Rather than in any way maturing, Fox has in recent months become more boisterous and demagogic. Fox sponsored as much as it covered the anti-Obama "tea parties" this summer. Its "fact checking" about the president's health-care proposal is provided by Karl Rove. And weepy Glenn Beck has begun to exhibit a Strangelovean concern about government invading our bloodstream by vaccinating people for swine flu. With this misinformation campaign, Fox stands to become the first network to actively try to kill its viewers.

This sponsoring of organized protests against the Obama administration is the cornerstone of MSNBC’s Rachel Maddow’s argument on Why Fox News Isn't News.

So in essence, we have two questions. Are the criticisms of Fox true? and What should the Obama administration do about Fox?

The argument that Fox discredits itself as a serious news organization by itself organizing protest groups is a creditable one. And the Obama administration thus far is fighting back by boycotting and asking others to ignore Fox News.

But some of this strategy is backfiring. Recently, the White House made Executive Compensation Czar Kenneth Feinberg available for interviewing by all of the networks except Fox. The other networks then came to the defense of Fox by saying that they would not agree to interview Feinberg if Fox was excluded. The Obama administration gave in and allowed Fox in. So in effect, Fox News was made into a sympathetic figure by these tactics.

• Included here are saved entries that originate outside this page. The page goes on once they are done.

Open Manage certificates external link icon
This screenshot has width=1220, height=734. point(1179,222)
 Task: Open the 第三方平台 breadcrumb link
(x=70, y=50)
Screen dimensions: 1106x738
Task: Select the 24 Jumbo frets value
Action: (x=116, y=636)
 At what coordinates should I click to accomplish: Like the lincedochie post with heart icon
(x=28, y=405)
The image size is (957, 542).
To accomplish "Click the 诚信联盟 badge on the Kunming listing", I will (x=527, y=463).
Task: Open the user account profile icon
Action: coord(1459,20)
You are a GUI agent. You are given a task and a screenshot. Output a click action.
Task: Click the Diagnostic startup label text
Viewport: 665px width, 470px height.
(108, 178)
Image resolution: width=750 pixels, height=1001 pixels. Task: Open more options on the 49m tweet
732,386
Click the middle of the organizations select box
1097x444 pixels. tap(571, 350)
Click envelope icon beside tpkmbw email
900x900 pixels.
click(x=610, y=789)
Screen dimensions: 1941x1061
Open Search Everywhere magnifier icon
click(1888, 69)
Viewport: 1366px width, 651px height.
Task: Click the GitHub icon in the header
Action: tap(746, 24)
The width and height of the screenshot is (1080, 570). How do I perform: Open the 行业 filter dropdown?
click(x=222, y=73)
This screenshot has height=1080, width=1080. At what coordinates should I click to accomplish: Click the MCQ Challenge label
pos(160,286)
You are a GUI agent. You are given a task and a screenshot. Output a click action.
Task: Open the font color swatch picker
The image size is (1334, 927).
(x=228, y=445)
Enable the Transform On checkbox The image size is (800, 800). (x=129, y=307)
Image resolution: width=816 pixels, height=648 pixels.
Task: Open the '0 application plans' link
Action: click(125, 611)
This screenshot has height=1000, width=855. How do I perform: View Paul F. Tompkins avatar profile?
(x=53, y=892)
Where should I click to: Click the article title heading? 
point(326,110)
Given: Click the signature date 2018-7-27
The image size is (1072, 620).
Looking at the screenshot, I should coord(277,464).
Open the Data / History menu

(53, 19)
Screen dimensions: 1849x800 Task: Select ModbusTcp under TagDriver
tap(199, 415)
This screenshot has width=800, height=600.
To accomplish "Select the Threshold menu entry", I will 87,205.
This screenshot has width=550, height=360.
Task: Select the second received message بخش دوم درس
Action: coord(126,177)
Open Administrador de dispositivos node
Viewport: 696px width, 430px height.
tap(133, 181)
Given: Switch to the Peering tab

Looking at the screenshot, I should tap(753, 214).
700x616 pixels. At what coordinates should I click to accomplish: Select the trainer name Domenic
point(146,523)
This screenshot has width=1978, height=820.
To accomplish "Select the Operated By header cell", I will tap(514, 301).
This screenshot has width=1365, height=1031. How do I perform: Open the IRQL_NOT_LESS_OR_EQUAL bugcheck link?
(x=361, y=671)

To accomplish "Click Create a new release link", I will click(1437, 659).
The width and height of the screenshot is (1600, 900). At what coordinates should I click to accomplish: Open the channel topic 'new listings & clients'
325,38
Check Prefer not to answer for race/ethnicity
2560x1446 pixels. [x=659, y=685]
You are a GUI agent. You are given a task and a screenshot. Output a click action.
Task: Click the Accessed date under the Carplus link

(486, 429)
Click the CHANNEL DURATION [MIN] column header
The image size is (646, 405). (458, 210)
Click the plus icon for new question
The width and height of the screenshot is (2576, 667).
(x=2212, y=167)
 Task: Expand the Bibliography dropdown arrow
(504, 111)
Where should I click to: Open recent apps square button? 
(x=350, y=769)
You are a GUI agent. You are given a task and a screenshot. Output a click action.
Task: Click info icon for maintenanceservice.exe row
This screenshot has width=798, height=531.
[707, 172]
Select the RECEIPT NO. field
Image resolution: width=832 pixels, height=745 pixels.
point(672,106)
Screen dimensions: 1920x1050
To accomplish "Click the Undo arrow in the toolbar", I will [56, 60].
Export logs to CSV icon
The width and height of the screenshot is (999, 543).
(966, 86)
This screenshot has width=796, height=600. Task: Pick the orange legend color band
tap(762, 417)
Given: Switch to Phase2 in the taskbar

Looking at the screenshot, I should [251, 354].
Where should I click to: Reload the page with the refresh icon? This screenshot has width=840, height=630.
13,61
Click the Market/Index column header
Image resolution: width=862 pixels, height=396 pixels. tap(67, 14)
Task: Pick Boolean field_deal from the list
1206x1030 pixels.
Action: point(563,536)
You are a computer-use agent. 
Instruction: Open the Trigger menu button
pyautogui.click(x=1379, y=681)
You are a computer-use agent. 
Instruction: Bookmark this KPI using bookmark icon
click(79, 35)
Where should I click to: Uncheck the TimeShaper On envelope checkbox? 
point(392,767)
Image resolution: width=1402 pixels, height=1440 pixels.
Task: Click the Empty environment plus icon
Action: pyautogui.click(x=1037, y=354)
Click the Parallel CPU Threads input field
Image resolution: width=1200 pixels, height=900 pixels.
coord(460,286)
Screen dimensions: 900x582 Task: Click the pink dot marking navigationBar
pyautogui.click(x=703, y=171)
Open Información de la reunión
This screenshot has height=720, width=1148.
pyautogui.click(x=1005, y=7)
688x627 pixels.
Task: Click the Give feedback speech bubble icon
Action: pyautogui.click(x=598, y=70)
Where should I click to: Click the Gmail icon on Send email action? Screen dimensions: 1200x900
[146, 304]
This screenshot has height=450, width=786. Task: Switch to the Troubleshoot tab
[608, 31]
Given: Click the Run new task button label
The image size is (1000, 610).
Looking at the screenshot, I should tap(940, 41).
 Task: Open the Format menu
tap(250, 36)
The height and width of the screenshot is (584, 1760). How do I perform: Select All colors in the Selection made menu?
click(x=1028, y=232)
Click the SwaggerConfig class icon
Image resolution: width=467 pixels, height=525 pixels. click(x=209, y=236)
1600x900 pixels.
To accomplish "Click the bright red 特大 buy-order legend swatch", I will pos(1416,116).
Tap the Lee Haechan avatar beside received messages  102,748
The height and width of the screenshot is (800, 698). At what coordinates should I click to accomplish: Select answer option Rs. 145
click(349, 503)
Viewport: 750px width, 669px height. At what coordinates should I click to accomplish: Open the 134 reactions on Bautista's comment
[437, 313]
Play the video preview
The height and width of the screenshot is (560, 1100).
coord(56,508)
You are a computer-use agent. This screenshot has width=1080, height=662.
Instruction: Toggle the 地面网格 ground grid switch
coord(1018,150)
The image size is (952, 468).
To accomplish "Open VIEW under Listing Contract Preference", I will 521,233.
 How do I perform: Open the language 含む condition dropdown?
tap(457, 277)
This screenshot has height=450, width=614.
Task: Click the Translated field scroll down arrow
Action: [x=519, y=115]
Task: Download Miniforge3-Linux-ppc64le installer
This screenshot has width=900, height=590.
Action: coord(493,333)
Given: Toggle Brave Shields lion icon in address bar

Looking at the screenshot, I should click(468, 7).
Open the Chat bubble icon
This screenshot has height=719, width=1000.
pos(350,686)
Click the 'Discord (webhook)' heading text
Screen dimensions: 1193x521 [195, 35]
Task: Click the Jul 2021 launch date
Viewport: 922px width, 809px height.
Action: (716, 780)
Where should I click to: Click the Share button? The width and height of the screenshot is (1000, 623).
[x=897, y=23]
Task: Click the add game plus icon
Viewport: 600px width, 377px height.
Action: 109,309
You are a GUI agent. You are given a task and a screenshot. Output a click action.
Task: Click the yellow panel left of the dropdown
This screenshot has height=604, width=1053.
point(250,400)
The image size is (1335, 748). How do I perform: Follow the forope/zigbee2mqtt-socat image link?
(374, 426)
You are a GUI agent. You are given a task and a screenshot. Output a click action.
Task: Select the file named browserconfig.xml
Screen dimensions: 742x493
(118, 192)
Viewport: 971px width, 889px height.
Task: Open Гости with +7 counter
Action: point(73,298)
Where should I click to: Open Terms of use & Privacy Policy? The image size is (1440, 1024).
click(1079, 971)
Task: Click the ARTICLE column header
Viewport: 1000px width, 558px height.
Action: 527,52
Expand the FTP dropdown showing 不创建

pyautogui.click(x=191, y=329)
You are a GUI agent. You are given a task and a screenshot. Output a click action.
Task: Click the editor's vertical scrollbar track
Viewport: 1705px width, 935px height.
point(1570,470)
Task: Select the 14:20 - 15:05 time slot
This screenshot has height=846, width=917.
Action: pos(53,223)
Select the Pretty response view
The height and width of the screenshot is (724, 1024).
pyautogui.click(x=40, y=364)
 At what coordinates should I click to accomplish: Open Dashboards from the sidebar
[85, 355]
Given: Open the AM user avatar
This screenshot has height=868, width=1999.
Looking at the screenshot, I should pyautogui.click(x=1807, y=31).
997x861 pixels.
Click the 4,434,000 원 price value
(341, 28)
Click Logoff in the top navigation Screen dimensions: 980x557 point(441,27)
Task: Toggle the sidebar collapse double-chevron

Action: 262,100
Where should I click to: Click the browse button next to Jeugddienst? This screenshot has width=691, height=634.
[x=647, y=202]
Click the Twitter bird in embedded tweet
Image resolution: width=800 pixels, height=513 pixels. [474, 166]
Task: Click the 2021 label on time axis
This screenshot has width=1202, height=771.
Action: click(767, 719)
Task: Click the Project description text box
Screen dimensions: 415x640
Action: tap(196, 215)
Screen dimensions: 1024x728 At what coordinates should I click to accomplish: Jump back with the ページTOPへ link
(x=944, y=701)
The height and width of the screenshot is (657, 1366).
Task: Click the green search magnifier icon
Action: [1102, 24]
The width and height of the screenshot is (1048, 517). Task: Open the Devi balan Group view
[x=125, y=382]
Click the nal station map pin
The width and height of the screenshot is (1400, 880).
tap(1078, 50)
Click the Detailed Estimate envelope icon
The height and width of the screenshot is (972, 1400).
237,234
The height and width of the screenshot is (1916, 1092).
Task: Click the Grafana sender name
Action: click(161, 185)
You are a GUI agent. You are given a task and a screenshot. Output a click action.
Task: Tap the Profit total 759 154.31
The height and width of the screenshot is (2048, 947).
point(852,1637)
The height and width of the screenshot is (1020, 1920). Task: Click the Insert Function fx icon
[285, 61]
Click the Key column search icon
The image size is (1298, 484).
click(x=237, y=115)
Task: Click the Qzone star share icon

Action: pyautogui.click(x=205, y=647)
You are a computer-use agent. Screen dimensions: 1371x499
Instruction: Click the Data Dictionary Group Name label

Whether some like it or not, the large audience that Fox has compared to the other cable news outlets such as CNN and MSNBC is simply too large to ignore or hope it goes away
And criticizing Fox for being conservatively biased overlooks liberally biased media outlets such as MSNBC making it appear that the Obama administration only dislikes bias when coming from the other side. Instead of complaining about bias which is a no-win strategy, it would be much more effective to stick to calling out Fox on any factual inaccuracies they spread which may well work to keep them more honest.

So instead of trying to ignore Fox, I would like to advocate a contrarian strategy. Perhaps it would do President Obama more good if he actually made an occasional appearance on a Fox interview show. Sure they are the “enemy” but Obama advocates that we need to talk to our foreign enemies — so why not Fox? Instead of conservative pundits with no liberal voices to provide any counterbalance, Obama himself can appear (along with other top officials) and defend his policies in the faces of the naysayers themselves and truly allow the audience to decide issues based on a more balanced presentation once in a while. Granted, the more hard-line Republican conservatives would likely never be convinced. But surely there are others watching Fox who might. It may well be worth a try if Obama wants any hope of getting bipartisan support of his policies.